> Your instructions:
The reply must be the number of lines in the following material that include the word "Diagnostica", and nothing more.

> Data extract:
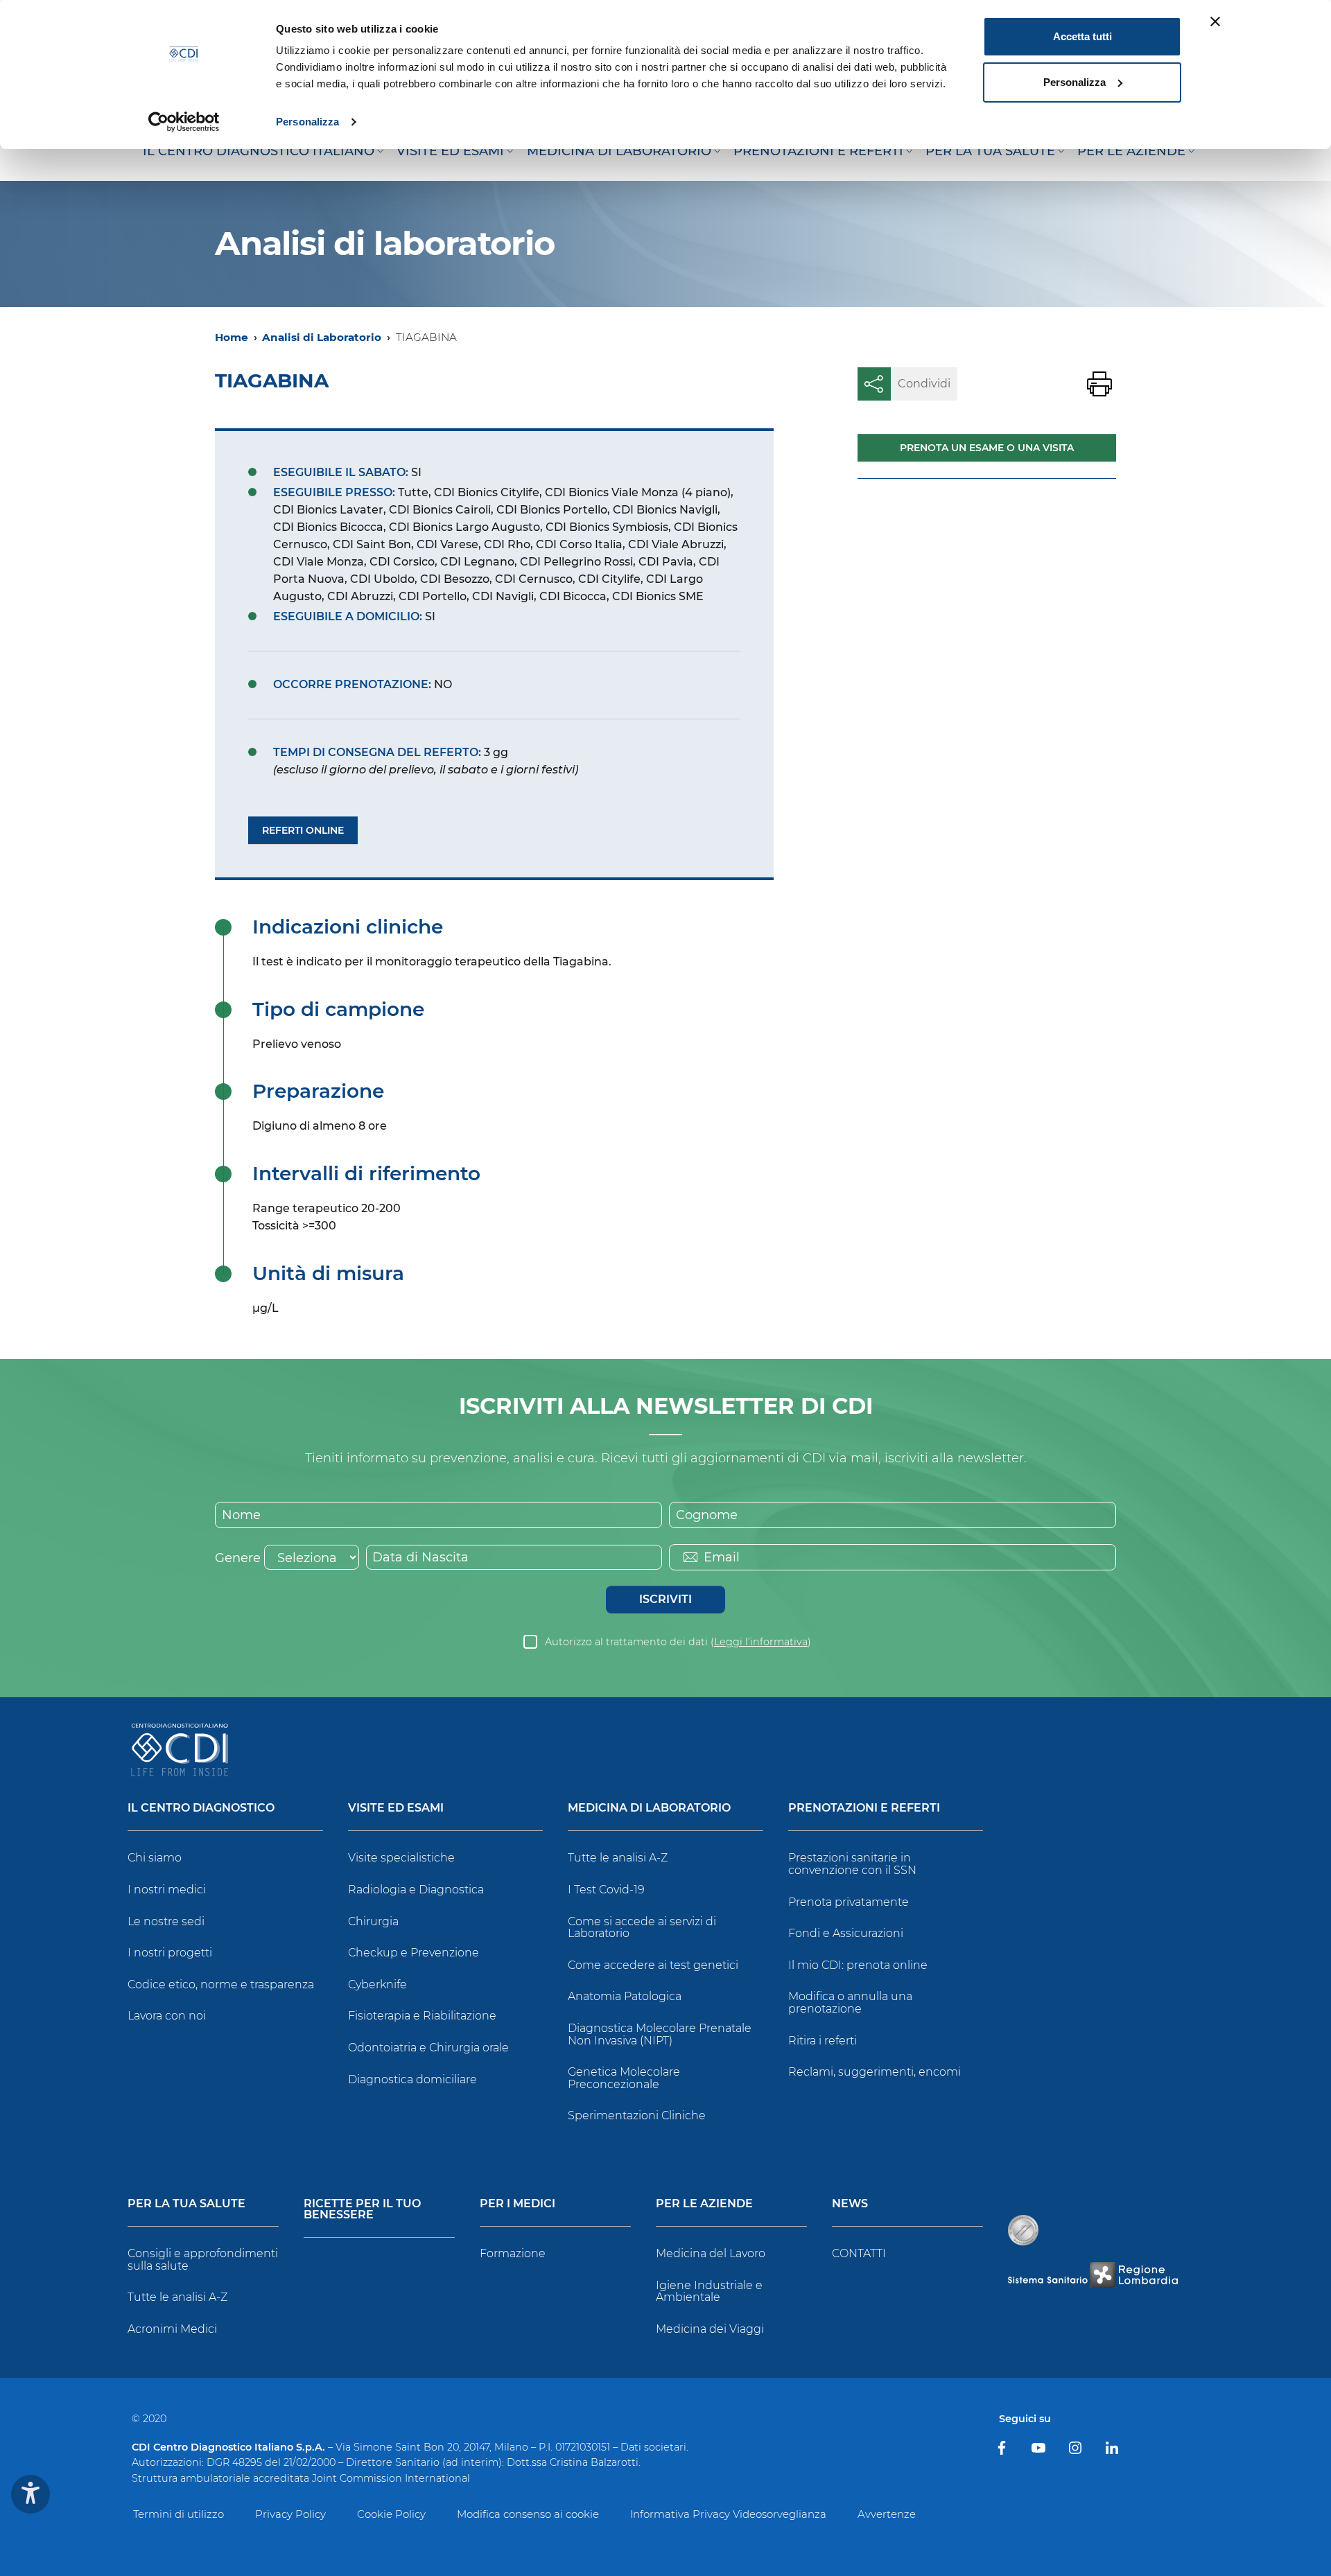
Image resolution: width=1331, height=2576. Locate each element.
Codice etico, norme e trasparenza (221, 1984)
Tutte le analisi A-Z (618, 1857)
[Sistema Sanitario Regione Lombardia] (1092, 2275)
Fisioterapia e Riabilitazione (422, 2015)
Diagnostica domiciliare (412, 2079)
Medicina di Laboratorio (649, 1808)
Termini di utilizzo (178, 2514)
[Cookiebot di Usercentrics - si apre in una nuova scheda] (184, 122)
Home (231, 337)
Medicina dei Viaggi (710, 2329)
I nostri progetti (170, 1952)
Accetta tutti (1082, 36)
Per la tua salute (186, 2204)
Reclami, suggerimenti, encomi (874, 2071)
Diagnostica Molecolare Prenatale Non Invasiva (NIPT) (659, 2034)
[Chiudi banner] (1215, 21)
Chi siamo (155, 1857)
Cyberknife (377, 1984)
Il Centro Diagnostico (201, 1808)
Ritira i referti (822, 2040)
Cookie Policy (391, 2514)
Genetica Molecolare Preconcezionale (624, 2078)
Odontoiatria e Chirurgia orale (428, 2047)
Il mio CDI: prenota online (858, 1965)
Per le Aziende (704, 2204)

> Solution for this exercise:
2